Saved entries
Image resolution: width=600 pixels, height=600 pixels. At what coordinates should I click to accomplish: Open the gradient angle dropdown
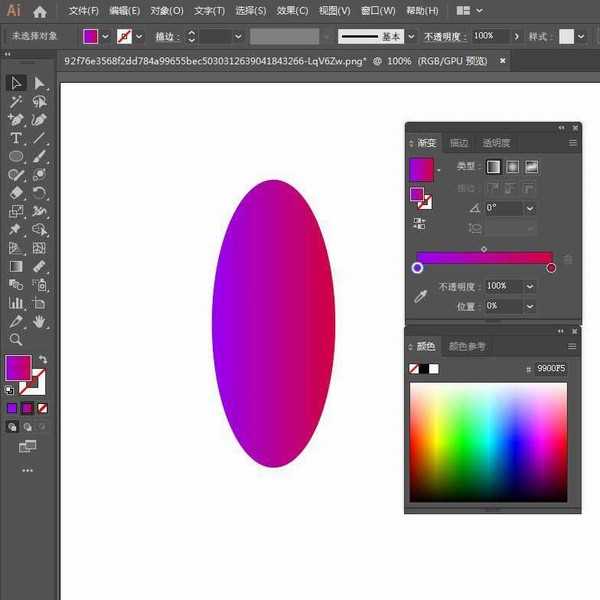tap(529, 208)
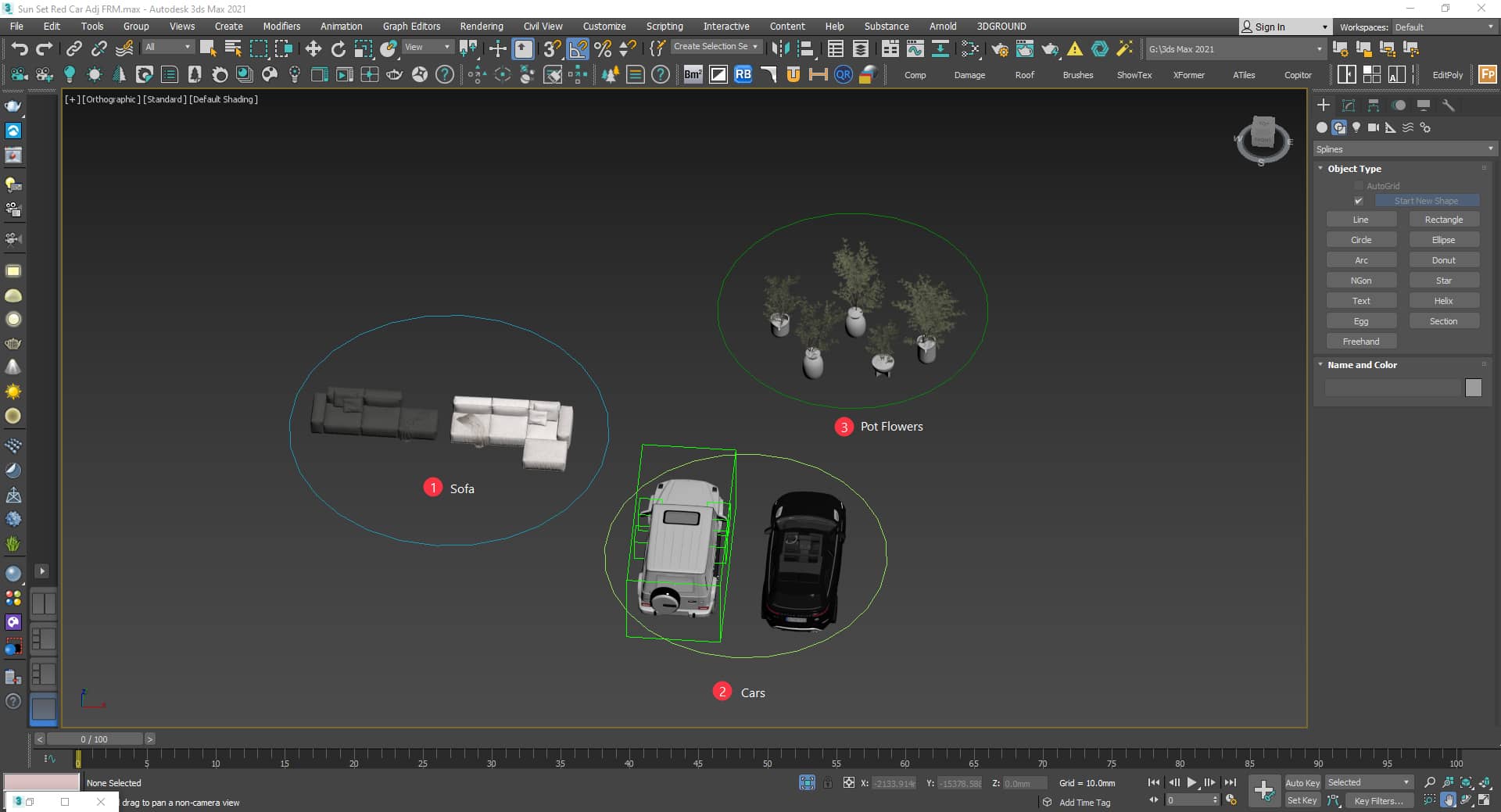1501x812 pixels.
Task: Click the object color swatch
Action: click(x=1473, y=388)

→ Problem requirements: Starting with the top line, write out all the data above exactly; keep the pictures out.

→ Written reply:
Image resolution: width=600 pixels, height=600 pixels. At what coordinates should I click to accomplish: Open the gradient angle dropdown
tap(529, 208)
1501x812 pixels.
Task: Click the object color swatch
Action: click(x=1473, y=388)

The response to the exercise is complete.